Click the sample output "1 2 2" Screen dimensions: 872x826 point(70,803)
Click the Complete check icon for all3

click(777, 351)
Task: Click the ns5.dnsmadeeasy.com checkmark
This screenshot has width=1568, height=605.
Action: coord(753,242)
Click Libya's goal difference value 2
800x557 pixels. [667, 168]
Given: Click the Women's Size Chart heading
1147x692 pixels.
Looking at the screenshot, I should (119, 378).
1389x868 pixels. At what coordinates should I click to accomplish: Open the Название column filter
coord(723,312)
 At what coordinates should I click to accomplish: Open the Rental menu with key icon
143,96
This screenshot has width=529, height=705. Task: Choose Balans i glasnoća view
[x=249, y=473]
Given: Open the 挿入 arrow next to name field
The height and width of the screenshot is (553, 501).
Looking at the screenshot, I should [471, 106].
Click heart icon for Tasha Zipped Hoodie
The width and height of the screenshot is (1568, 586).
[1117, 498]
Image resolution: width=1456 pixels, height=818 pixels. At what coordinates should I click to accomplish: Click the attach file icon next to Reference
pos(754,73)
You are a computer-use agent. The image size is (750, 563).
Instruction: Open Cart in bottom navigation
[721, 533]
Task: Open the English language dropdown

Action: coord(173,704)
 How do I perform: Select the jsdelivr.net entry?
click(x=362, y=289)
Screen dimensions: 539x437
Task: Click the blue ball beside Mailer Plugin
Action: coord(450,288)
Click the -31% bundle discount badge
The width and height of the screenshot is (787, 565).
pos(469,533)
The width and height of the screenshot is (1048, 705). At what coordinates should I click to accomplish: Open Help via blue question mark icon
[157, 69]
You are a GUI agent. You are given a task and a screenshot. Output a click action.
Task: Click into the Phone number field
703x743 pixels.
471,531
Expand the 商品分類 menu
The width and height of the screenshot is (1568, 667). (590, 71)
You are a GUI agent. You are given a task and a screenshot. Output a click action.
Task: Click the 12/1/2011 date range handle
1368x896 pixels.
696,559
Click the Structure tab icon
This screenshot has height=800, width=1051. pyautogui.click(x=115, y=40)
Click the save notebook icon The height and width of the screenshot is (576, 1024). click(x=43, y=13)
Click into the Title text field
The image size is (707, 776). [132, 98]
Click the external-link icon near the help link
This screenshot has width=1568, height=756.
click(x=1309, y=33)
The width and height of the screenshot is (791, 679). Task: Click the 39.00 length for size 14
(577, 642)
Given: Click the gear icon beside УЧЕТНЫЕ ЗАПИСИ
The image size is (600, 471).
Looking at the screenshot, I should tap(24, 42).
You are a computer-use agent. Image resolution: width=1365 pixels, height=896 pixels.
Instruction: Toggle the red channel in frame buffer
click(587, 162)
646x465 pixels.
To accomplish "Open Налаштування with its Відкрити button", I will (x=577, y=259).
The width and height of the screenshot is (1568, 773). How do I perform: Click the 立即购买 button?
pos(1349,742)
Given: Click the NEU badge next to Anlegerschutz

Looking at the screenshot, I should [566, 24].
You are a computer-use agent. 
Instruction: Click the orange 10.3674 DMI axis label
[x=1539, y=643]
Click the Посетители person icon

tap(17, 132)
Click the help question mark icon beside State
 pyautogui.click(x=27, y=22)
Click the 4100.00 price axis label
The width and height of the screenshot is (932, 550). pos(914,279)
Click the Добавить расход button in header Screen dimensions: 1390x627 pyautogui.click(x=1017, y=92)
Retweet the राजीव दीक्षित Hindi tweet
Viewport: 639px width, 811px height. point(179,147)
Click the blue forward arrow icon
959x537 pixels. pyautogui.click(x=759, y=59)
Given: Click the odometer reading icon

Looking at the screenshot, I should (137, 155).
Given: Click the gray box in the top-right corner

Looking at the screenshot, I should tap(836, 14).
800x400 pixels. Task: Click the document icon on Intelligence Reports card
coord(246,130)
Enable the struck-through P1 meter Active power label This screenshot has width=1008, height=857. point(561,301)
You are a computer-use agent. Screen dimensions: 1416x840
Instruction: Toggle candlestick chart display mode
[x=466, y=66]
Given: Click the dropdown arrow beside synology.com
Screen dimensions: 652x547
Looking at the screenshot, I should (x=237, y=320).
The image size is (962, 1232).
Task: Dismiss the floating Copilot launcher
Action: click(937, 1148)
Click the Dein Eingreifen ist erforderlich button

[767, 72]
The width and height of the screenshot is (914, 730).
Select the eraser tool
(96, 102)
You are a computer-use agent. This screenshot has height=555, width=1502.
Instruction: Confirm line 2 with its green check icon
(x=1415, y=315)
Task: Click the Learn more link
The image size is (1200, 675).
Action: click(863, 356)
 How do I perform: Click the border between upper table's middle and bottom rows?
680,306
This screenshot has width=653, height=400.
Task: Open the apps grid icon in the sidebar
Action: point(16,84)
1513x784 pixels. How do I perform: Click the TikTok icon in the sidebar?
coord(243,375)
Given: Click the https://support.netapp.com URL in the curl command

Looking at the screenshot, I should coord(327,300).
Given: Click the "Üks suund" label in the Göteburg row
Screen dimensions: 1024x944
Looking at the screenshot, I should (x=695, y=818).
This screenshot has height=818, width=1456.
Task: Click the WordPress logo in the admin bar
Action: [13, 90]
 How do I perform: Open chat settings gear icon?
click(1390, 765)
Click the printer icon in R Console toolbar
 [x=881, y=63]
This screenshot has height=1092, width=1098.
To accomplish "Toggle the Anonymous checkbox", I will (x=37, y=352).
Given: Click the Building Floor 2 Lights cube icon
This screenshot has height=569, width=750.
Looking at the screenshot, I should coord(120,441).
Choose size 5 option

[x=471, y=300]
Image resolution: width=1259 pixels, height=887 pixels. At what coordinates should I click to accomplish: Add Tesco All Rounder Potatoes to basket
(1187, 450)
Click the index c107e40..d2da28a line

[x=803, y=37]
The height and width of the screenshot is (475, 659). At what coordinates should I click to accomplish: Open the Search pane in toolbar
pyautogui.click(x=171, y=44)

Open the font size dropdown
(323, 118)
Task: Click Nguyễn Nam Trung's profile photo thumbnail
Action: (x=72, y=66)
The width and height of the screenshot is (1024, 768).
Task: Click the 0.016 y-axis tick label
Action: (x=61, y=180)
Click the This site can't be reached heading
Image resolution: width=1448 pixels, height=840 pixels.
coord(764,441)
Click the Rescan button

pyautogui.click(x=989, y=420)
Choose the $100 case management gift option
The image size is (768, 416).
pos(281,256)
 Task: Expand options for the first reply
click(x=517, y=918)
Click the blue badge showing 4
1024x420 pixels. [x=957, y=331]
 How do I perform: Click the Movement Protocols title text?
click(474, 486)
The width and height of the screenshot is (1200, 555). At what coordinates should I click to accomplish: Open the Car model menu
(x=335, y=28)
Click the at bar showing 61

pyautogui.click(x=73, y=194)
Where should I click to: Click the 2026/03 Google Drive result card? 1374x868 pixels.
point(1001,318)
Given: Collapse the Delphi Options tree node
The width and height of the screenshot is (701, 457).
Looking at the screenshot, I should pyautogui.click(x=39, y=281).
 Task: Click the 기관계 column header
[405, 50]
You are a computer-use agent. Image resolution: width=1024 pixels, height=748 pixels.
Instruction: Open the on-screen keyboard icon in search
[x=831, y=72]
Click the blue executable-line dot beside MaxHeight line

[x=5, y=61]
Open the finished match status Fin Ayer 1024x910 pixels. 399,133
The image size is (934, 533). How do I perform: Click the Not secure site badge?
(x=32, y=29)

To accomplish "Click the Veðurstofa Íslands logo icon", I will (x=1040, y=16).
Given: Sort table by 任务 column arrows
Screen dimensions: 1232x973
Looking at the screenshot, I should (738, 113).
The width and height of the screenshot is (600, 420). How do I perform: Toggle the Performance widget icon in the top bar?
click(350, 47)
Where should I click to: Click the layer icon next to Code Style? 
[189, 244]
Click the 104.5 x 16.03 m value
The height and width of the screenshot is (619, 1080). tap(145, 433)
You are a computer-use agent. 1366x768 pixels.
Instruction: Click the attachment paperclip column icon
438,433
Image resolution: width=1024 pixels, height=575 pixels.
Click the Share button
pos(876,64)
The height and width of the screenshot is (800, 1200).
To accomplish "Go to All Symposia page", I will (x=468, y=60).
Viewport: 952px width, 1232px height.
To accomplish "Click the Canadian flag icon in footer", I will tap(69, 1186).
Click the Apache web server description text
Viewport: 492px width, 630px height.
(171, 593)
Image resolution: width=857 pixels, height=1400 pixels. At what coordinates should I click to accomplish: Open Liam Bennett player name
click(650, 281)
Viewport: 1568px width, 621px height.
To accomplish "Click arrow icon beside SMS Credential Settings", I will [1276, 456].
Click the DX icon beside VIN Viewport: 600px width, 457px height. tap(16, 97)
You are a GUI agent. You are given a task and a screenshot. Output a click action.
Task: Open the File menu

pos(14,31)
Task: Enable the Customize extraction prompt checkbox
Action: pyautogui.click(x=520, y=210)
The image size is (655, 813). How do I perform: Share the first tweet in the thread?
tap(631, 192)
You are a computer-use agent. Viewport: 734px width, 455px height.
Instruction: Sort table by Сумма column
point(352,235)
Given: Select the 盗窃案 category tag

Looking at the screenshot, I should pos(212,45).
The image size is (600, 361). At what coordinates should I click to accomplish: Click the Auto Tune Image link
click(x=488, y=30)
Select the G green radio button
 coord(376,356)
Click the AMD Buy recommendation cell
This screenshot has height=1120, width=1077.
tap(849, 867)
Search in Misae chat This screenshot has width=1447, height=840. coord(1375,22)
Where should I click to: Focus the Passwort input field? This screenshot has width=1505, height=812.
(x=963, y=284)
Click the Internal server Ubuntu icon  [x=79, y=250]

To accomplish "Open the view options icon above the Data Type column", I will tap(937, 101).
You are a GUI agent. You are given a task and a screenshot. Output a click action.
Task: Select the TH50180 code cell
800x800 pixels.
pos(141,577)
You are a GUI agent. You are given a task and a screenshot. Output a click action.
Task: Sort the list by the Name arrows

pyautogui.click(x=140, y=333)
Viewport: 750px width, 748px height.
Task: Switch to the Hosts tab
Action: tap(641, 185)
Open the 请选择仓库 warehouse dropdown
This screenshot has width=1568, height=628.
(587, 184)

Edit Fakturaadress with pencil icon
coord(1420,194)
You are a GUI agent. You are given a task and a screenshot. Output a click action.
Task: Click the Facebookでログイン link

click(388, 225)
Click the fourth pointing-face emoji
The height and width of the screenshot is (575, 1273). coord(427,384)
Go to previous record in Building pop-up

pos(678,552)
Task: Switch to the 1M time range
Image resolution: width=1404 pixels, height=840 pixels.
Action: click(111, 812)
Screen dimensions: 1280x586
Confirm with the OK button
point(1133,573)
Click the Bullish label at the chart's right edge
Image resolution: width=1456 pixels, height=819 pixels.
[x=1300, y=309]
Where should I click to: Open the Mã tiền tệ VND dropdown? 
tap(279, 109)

_Goal of the exercise_. Rewrite the records above as a numbered list, starting with the line containing "Given: Select the 盗窃案 category tag" and ending with the line containing "pos(141,577)". Include both of those lines and leave out any blank lines.

_Finished task_.
1. Given: Select the 盗窃案 category tag
2. Looking at the screenshot, I should pos(212,45).
3. The image size is (600, 361). At what coordinates should I click to accomplish: Click the Auto Tune Image link
4. click(x=488, y=30)
5. Select the G green radio button
6.  coord(376,356)
7. Click the AMD Buy recommendation cell
8. This screenshot has height=1120, width=1077.
9. tap(849, 867)
10. Search in Misae chat This screenshot has width=1447, height=840. coord(1375,22)
11. Where should I click to: Focus the Passwort input field? This screenshot has width=1505, height=812.
12. (x=963, y=284)
13. Click the Internal server Ubuntu icon  [x=79, y=250]
14. To accomplish "Open the view options icon above the Data Type column", I will tap(937, 101).
15. You are a GUI agent. You are given a task and a screenshot. Output a click action.
16. Task: Select the TH50180 code cell
17. 800x800 pixels.
18. pos(141,577)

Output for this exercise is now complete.